For the first time, Americans would have access to proper primary medical care regardless of employment status or income. This would also minimize some of the gaps in accessibility and equity among various social groups—though wealthier Americans could access better care through supplemental, private plans. What’s more, investing in a healthier workforce would spark a boom in the U.S. economy and may even boost innovation. According to the Harvard Business Review, workers are more likely to pursue their ideas and start a business if they do not fear to lose their employer-provided coverage.
Another critical benefit of single-payer healthcare is simply that it is less expensive. Government regulated and negotiated medical plans can significantly reduce administrative and marketing costs associated with private care and cap costs at the state and federal level.
Employers could still offer supplemental policies as employee incentives, but much of the money they currently put toward private plans would go to the government instead. This is important to note as several opponents of universal care suggest switching to single-payer care would be astronomically expensive when, according to researchers, overall healthcare costs would go down by $2 trillion over the next several years. Government costs would go up as it assumes the responsibility for care, but savings and additional revenues would more than offset them.

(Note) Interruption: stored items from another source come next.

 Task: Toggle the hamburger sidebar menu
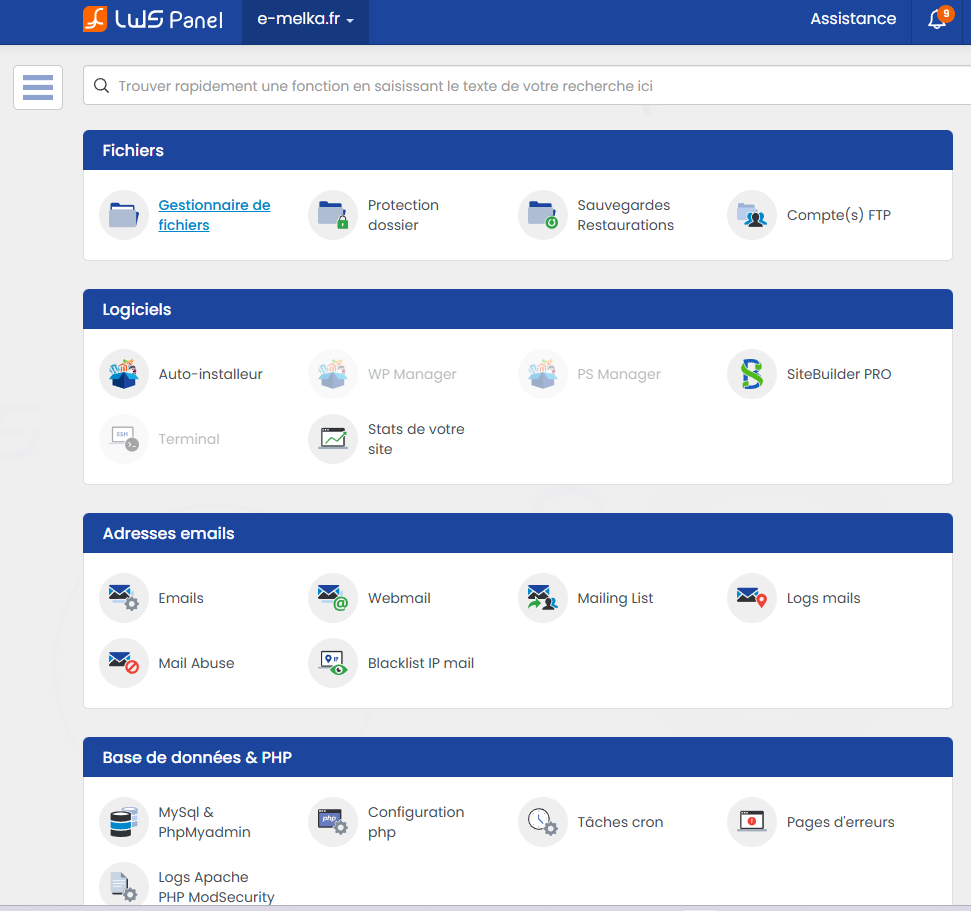(38, 87)
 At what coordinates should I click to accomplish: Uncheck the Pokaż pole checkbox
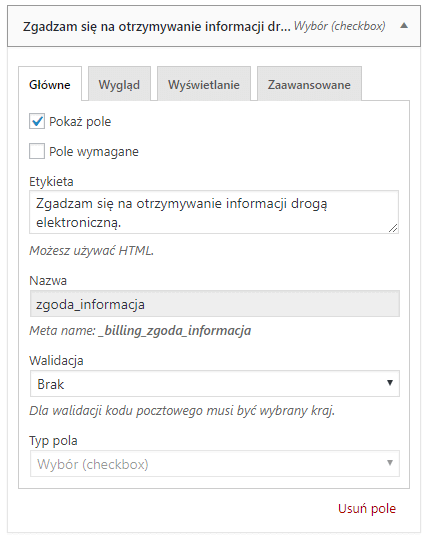37,121
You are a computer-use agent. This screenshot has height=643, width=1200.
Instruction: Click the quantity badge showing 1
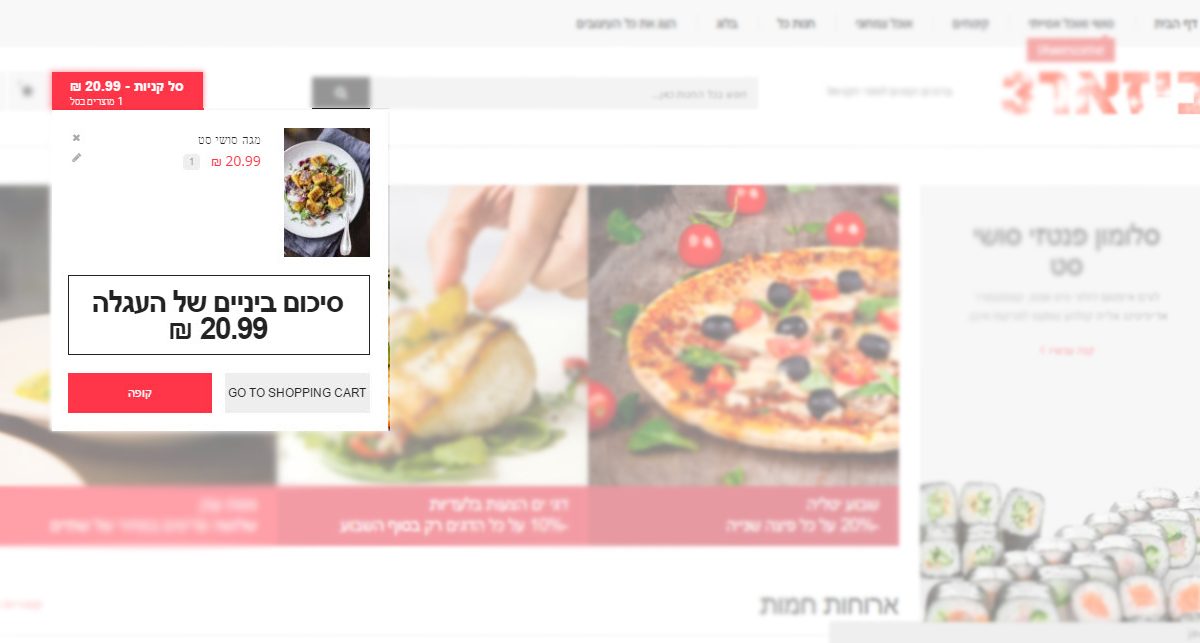tap(191, 161)
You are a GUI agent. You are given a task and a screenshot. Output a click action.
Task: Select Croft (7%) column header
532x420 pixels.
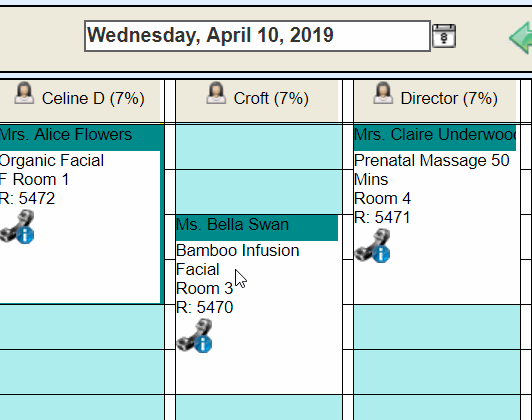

Adopting a single-payer health system in the United States would be a tremendous undertaking, but research suggests it is a worthy one. Nonetheless, in the New England Journal of Medicine, Dr. Jonathan Oberlander indicates that political interests and lobbying groups would make it difficult to achieve the Senate supermajority required to pass such a bill, even if it would save Americans money in the long run. It is up to voters to educate themselves on the ins and outs of health finance and the healthcare industry so that they can carry that knowledge to the ballot.